Thursday, October 01, 2009

The '20s in the '50s

File this in the "Posts about a not-so-great movie from a not-so-great era" category: I've written before about Sheree North, who in some ways was the most interesting of the Marilyn Monroe substitutes developed (no pun intended) by Fox and other studios in the '50s. Not only because she wound up as an excellent, respected character actress, but because she was primarily a dancer, something that isn't normally associated with Monroe types. (In many ways she was more of a logical successor to Betty Grable than to Monroe -- she co-starred with Grable in How To Be Very, Very Popular after Monroe pulled out of the film.) But the market for musicals collapsed at almost the precise moment of her arrival at Fox, so she was out of luck. Her singing was dubbed -- even though she could sing a little bit, and did on stage -- but she certainly was good at dancing energetically.

I bring this up because I found a clip of one of the few musicals North made at Fox in her brief Monroe-substitute period; this was The Best Things In Life Are Free, a biopic of the songwriting team of DeSylva, Brown and Henderson. (I'd say that studios were running out of composers to make movies about, except that this team wrote some of the biggest hits of the '20s, and were a more plausible choice for a movie than many of the songwriters who had already gotten the biopic treatment.) This isn't the best number from the film -- that would be "Birth of the Blues" with North and Jacques D'Amboise -- but it gives North a chance to do the kind of wild limbs-flailing dance that brought her to Fox's attention in the first place (her jitterbug in Hazel Flagg, which she repeated on the screen with Jerry Lewis in Living It Up). Pan and scan, unfortunately.

While the movie is pleasant enough, it's probably more interesting to speculate on why it was made, since Fox was doing almost no musicals at the time except big-budget Rodgers and Hammerstein adaptations. (The producer of the movie was Henry Ephron, who had just produced and written -- with his partner and wife, Phoebe Ephron -- Carousel. The director was Michael Curtiz, already incurably bland only a few years after leaving Warners.) It looks like a "contract burn-off" picture of the type that MGM was making in droves at the same time: Dan Dailey was probably owed another film on his contract, and Gordon MacRae might have been owed another film after stepping in to replace Frank Sinatra in Carousel. So the cast basically consists of three musical performers with almost no musicals to star in -- Dailey, North and MacRae -- plus Ernest Borgnine. A strange lineup, but fun as long as you don't expect a great movie. In a way it's like a big clunky mid-'50s version of the little period-piece musicals that Fox used to crank out in the '40s almost without a second thought.


Ricardo Cantoral said...

OT Jamie but today I saw Robert Osborne's famous Private Screening's interview with Robert Mitchum and Jane Russell. Russell carried most of the interview while Mitchum occasionally added some interesting anecdotes. Osborne said he was shocked how quiet Mitchum was during the whole thing and how he generally didn't think much of any of his preformances. When the cameras were off however it was a very different story, Mitch was very chatty. I guess he just didn't like formal interviews.

Xavier said...

"The director was Michael Curtiz, already incurably bland only a few years after leaving Warners."
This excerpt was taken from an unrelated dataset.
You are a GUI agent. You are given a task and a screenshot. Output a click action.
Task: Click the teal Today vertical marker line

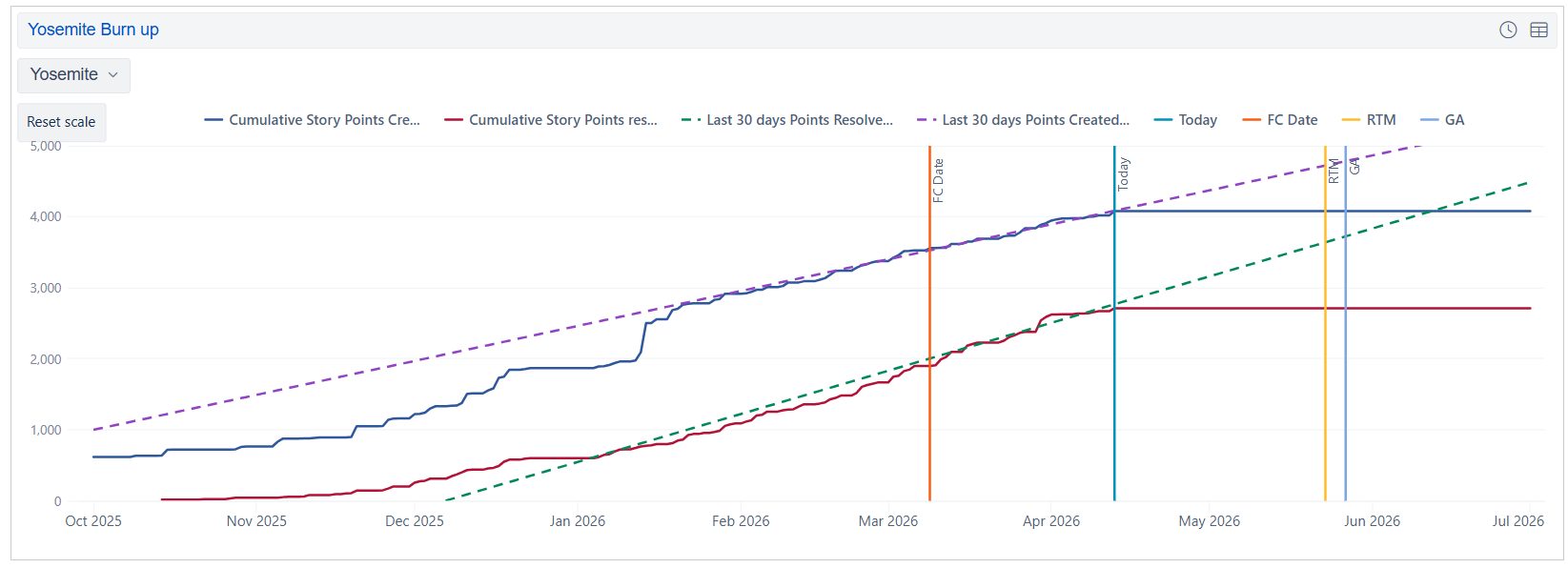(x=1114, y=400)
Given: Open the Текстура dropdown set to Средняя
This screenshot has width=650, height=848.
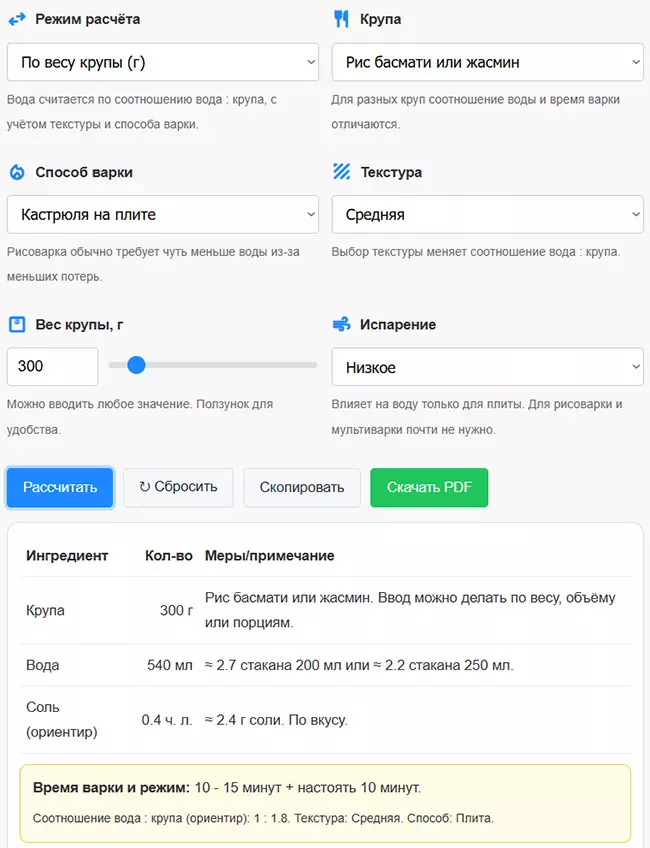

This is one of the greatest mysteries in film history, to me at least: how did Curtiz, always a formalist ever since his Hungarian period, lose all of his touch after leaving WB? Old age? Bad scripts? Loss of interest? All of that?

Anonymous said...

Could be how Curtiz was treated at the end by Warner Bros. The studio blamed him for the box office failure of their last few co-productions. He then went on to make "King Creole", the best Elvis movie, and die.

Ricardo Cantoral said...

Getting to the topic at hand. Curtiz never struck me as an auteur so for him to eventually slide into a state of blandess in his old age wouldn't surpriseme.

Ricardo Cantoral said...

I just watched The Unsuspected and must say, Micheal Curtiz did a hell of a job with Claude Rains at his most sinister.